What I don't understand:

  • How both multiplication and summation are done in the same call? Where is the addition operation take place?
  • Why is the weights constant inverted? Shouldn't it be 0x0300_0700_0005_000b?
  • Where is the result? Why call shr 56 to extract the MSB?

Can someone please elaborate on those points, or walk me through the code? My bitwise skills are quite lacking but I happy I understand this far.

Thanks

1

There are 1 answers

3
harold On

The multiplication is used to add the different parts. The sum adds up in the upper byte of the product, some other incomplete results ends up in the lower bytes of the product and they are discarded.

Consider that s * 0x0300_0700_0005_000b = s * 0xb + s * 0x5_0000 + s * 0x0700_0000_0000 + s * 0x0300_0000_0000_0000, and in turn, s * 0x5_0000 = (s * 5) << 16.

The goal of the multiplication is to accumulate the result in the most significant byte of the product. The most significant byte is the only byte of the product that is "reachable" from every byte of s: a multiplication can only shift data left, not right (well, a double-width multiplication could, if you look at its upper half, but that's not used here).

In order for a byte of s to get to the most significant byte, it needs to be shifted by a distance which is the "opposite" in some sense of the position where it started. So the least significant byte of s (the r component) needs to be shifted the most, that is why the weight of the r component is at the top of the multiplier. The other non-zero digits of the multiplier make extra copies of r throughout the lower 7 bytes of the product too, but they will be ignored.

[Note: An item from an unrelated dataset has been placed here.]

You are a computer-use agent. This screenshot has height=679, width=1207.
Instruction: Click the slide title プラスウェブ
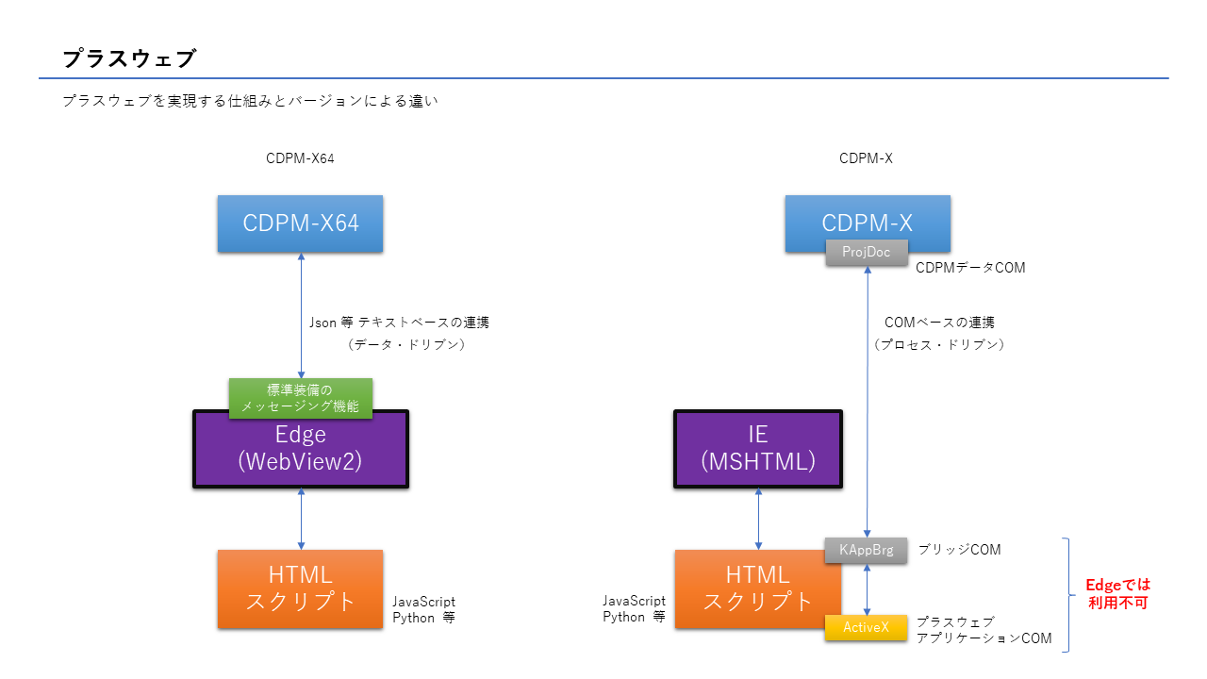click(128, 58)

Speaking of "copies", consider that s has the form r + (b << 16) + (g << 40) + (a << 56) and the multiplier has the form 11 + (5 << 16) + (7 << 40) + (3 << 56). If you work out all the partial products, you get:

11r + (11b << 16) + (11g << 40) + (11a << 56) +
(5r << 16) + (5b << 32) + (5g << 56) + (5a << 72) +
(7r << 40) + (7b << 56) + (7g << 80) + (7a << 96) +
(3r << 56) + (3b << 72) + (3g << 96) + (3a << 112)

Of these, anything shifted by 64 or more entirely disappears, because we're doing a wrapping 64-bit multiplication.

Anything shifted by less than 56 will be discarded by the right-shift by 56. By the way this is only true if you chose the inputs such that the additions performed by the multiplication do not carry into the part of the product that we care about. That works out OK here, because there is a generous amount of "buffer space": (11g << 40) + (7r << 40) (the only two partial products that come anywhere close to the most significant byte) can be at most ((11*255 << 40) + (7*255 << 40)) = 4590 << 40, which is not enough to affect the most significant byte.

What's left is 11a + 5g + 7b + 3r. Since this all happened in the most significant byte, only the 8 least significant bits of that sum are produced, but we only need the 6 least significant bits here anyway. That "automatic" loss of the higher bits could be used to remove the & 63 operation, by shifting the multiplier left by 2 and right-shifting by 58 instead of 56.